No Dia Mundial do Livro...


....o contributo de duas das minhas alunas.

Estes textos encontram-se também publicados em
Arteziletras e expostos no Centro de Recursos.

O Livro

"Era uma vez...": também assim começou este livro. As personagens são poucas, no entanto as descrições preenchem linhas: "E naquela casa de férias tudo libertava um aroma doce: as janelas abertas deixavam entrar o sol doirado, o sussurro das plantas deixava adivinhar a brisa fresca presente no prado e o tom meigo com que eram ditas todas as palavras enaltecia o espírito."
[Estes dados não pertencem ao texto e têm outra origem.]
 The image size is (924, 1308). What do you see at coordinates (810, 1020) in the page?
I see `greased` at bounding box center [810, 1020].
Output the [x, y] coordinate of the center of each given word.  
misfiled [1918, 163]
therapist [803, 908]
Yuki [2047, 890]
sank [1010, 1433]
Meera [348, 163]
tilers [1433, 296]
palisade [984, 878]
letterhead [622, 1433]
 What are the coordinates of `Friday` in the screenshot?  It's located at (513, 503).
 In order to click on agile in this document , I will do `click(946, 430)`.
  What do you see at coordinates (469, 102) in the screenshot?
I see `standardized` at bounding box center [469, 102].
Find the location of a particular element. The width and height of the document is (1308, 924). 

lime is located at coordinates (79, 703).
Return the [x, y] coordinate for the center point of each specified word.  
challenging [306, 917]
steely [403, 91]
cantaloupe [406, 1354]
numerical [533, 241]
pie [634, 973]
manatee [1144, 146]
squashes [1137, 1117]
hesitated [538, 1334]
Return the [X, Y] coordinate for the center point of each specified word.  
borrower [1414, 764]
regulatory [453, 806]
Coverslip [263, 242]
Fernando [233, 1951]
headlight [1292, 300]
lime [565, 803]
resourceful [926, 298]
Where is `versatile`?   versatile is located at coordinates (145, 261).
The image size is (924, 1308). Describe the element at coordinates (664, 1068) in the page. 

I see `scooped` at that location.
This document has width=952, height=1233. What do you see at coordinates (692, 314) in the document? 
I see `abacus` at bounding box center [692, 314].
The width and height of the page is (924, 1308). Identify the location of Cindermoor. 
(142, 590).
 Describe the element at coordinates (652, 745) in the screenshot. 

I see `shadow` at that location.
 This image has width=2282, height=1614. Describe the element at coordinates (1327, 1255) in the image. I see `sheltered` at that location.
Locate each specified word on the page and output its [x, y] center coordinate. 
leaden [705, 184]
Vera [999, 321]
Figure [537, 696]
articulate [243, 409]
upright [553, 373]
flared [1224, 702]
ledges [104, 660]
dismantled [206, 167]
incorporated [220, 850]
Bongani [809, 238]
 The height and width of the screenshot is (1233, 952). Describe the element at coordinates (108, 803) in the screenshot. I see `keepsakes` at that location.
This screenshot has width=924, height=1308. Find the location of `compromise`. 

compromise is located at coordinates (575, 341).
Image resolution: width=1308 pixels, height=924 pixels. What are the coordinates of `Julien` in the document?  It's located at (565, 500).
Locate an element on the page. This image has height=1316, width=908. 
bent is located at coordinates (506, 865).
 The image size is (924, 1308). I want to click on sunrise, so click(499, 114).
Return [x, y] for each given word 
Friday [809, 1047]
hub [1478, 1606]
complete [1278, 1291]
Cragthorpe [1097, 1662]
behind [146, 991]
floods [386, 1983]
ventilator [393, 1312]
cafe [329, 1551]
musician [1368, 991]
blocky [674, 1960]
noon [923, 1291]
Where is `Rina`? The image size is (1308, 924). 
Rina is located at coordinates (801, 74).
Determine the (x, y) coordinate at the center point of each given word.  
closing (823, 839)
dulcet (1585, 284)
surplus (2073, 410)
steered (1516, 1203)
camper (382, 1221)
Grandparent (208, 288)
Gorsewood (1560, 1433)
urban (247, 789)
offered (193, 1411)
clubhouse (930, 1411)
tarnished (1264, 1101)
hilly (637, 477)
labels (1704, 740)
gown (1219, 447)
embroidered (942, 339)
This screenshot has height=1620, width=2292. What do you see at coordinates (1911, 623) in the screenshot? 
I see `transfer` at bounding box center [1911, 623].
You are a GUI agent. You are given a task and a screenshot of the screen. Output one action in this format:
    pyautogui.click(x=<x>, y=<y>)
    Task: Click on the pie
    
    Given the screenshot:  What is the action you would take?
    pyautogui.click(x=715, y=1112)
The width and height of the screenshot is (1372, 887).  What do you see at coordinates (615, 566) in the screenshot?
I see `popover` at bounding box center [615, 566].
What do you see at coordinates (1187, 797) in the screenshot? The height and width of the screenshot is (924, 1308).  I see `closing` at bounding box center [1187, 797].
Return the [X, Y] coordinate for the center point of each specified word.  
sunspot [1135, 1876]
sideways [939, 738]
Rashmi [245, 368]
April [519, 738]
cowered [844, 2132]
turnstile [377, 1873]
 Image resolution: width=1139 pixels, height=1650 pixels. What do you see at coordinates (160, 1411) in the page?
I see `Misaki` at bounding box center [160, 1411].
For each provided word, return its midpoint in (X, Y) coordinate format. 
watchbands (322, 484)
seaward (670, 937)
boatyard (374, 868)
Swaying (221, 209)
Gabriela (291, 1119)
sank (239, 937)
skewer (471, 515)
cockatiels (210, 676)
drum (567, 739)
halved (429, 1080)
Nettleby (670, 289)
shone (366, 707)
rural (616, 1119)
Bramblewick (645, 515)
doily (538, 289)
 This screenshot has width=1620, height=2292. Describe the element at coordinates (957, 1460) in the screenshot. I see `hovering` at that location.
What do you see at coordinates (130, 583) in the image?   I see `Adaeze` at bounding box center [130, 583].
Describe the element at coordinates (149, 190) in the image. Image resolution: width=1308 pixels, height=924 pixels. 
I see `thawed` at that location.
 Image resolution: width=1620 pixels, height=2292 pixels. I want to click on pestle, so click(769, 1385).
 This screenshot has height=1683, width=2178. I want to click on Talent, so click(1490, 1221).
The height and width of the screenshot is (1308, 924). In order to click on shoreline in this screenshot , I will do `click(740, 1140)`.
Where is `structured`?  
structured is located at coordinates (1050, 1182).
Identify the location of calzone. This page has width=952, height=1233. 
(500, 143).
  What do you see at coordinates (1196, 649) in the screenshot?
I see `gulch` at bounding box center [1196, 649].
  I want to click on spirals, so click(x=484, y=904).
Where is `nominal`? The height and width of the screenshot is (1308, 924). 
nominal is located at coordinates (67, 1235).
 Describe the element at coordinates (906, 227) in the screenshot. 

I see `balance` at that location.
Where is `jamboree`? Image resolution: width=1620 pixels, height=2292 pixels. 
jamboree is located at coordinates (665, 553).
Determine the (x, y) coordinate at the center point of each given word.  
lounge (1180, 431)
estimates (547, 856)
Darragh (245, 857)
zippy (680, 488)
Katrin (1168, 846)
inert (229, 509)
Várias foram as vezes em que repeti a leitura de frases só para as poder absorver em mim e saboreá-las com o mesmo prazer com que foram escritas. Não tive em momento algum pressa para terminar a leitura e todas as páginas foram minutos de sabedoria que me acolheram dias e noites. Hoje terminou a leitura, estranhamente mas terminou. Consigo ver que páginas foram arrancadas e não sei ao certo porquê nem por quem. Reconheço apenas a última frase presente: "O relógio do tempo parou por longos instantes e nem o teu brilho conseguiu curar a minha cegueira."

Da Maria João J., 11º E



Cartas sobre livros

Olho-te cá de baixo, tentando alcançar-te com o olhar. Inspiro-me numa bailarina em pontas, para chegar a ti e, num movimento preso, estico o braço e levanto-o, procuro agarrar-te enquanto passo as mãos pela prateleira, pois reconheço-te pelo toque. Sinto as tuas marcas de nascença que, no fundo, dizem, numa imagem, aquilo que tu és, lembra-te que não te deves envergonhar disso, não deixes que os outros as escondam.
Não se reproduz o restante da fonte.